- What you are asked to do:
Copy the lines starting with the line with "You are a computer-use" and going on through the line with "(x=393, y=18)", with no changes.

- Material for this task:
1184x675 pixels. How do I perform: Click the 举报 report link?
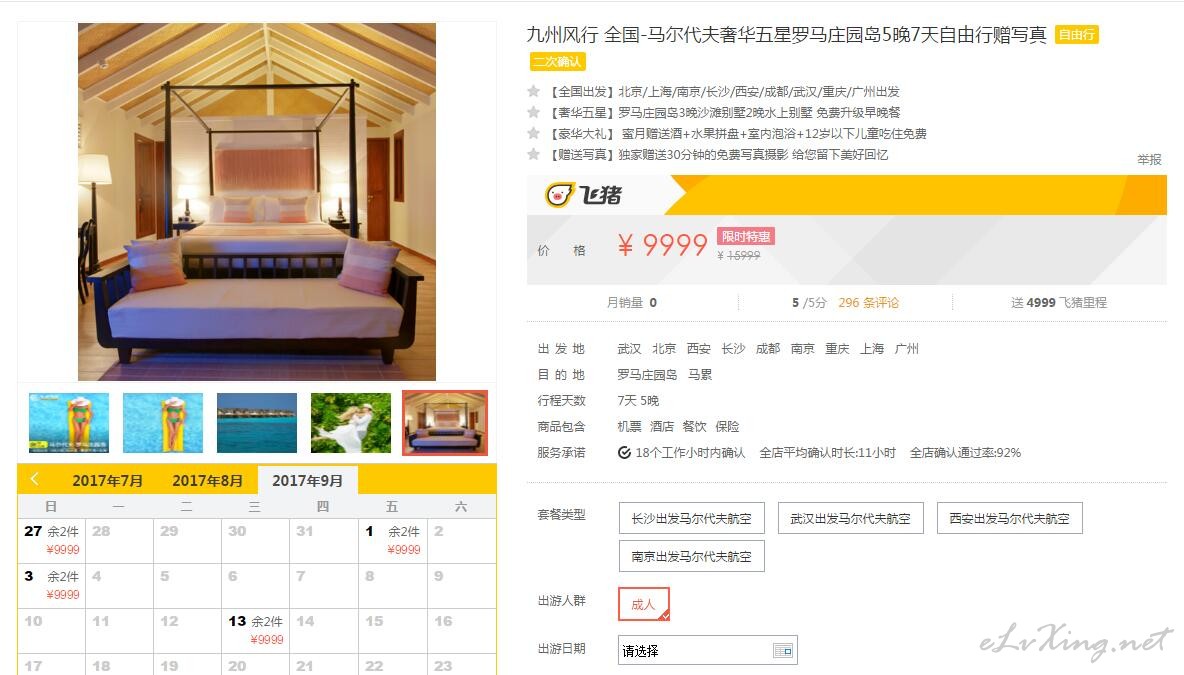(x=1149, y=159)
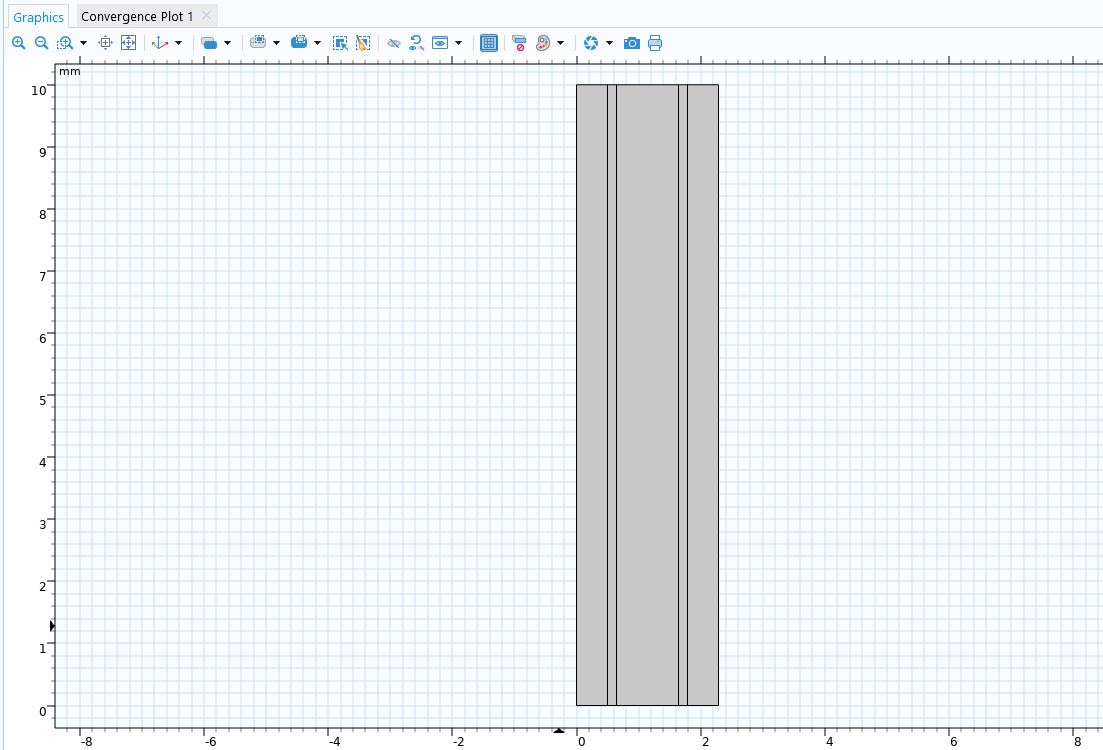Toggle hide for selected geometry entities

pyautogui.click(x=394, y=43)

--

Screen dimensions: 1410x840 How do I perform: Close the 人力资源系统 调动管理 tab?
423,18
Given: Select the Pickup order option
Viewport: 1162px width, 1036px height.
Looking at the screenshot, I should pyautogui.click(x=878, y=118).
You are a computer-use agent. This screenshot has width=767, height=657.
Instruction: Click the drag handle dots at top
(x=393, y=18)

- Exercise response:
You are a computer-use agent. This screenshot has width=767, height=657.
Instruction: Click the drag handle dots at top
(x=393, y=18)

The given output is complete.